GP weekends feature Pro Tour Qualifiers (PTQ’s) on Sunday, and the PTQ format is typically different from the GP format. If you have your sights set on the Pro Tour, or want more experience at competitive events, a PTQ could be right for you on Day 2.

Side events offer prizes in “prize wall tickets,” which you can exchange for prizes like booster packs and boxes, select single cards, Magic apparel, playmats, sleeves, or even giant Magic cards!

Artists, Cosplay, and Other Vendors

GP weekends will feature Magic artists, who are available to sign your cards, do alters, and sell their prints and other products. This is an aspect of GPs that I have grown to really appreciate. You can take home a beautiful print to add to your home or get a unique alter. Two of my favorite artist experiences were being able to get my full set of Tron lands signed by each artist at GP Oakland, and having rk post do amazing alters for my playset of Karn Liberated at GP San Jose. Getting the opportunity to interact with Magic artists can be worth the travel to a GP on its own. It’s a unique opportunity to have so many in the same room.

GP’s also feature a different kind of art – cosplay! You’ll find cosplayers like Christine Sprankle, Vanessa Martin, Ashlen Rose, and so many others bringing your favorite Magic characters to life. You can talk to them about their creative process and take photos with them.

Got some cards you’re looking to trade? GP’s will have multiple vendors available for buying, selling, and trading. Having all of these options in one room makes it easy for you to shop around and get the best deal on cards you’re looking for. These vendors will also have supplies available – deck boxes, sleeves, life pads – in case you left something at home.

The “Non-Structured” Experience

I’ve known several players who come to GP’s and don’t sign up for the main event or any side events.

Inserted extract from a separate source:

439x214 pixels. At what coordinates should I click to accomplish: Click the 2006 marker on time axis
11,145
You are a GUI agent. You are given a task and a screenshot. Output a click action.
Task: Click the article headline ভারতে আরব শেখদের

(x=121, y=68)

They don’t buy things from artists or interact with vendors. They come just to have the opportunity to interact with other Magic players. As you walk around the convention center, you’re bound to see an informal game of Commander or a Cube Draft in progress. You’ll find players comparing binders and negotiating trades.  Having so many Magic vendors in one place can also provide the opportunity to buy booster packs from many different sets, so you can set up your own drafts!  At GP Oakland, we bought some Innistrad packs from vendors and organized a draft with people we had met at the venue, many of whom are still great friends today!

You also never know who you’ll see at a GP. Your favorite content creators and pro players might be in attendance, and they’re almost always willing to chat, take a photo, or sign something for you. Are you active in online Magic communities like Twitter or Reddit? Post about attending the GP and you’re sure to find an internet friend or two who will be there with you. This is an opportunity I’ve really come to appreciate – many of my online acquaintances became good friends of mine after I met them at a GP.

You may also decide to spend a day or two exploring the GP’s host city. Grand Prix are held around the world, giving you the opportunity to visit cities (and countries!) that you may not have thought to visit before. If your schedule permits, you can add in a little extra time to explore. When my husband and I went to GP Oakland, we stayed a couple extra days to do a little sightseeing around San Francisco and the Bay Area, since we had never been there before.

Grand Prix can even give you a new appreciation for cities close to you. Richmond, VA is only two hours from me, and I consider events there to be my “local” GP’s, but I didn’t discover some fantastic local restaurants until I’d attended GP Richmond.


That’s a lot to pack into one GP weekend! It’s easy to get overwhelmed with so much going on, so choose the events and activities that you’ll enjoy the most. (Packing plenty of water and snacks for the trip will help, too.)

As for me, I’ll be packing up for GP Vegas this week, where I’ll be playing in the Limited main event. I hope to see you there!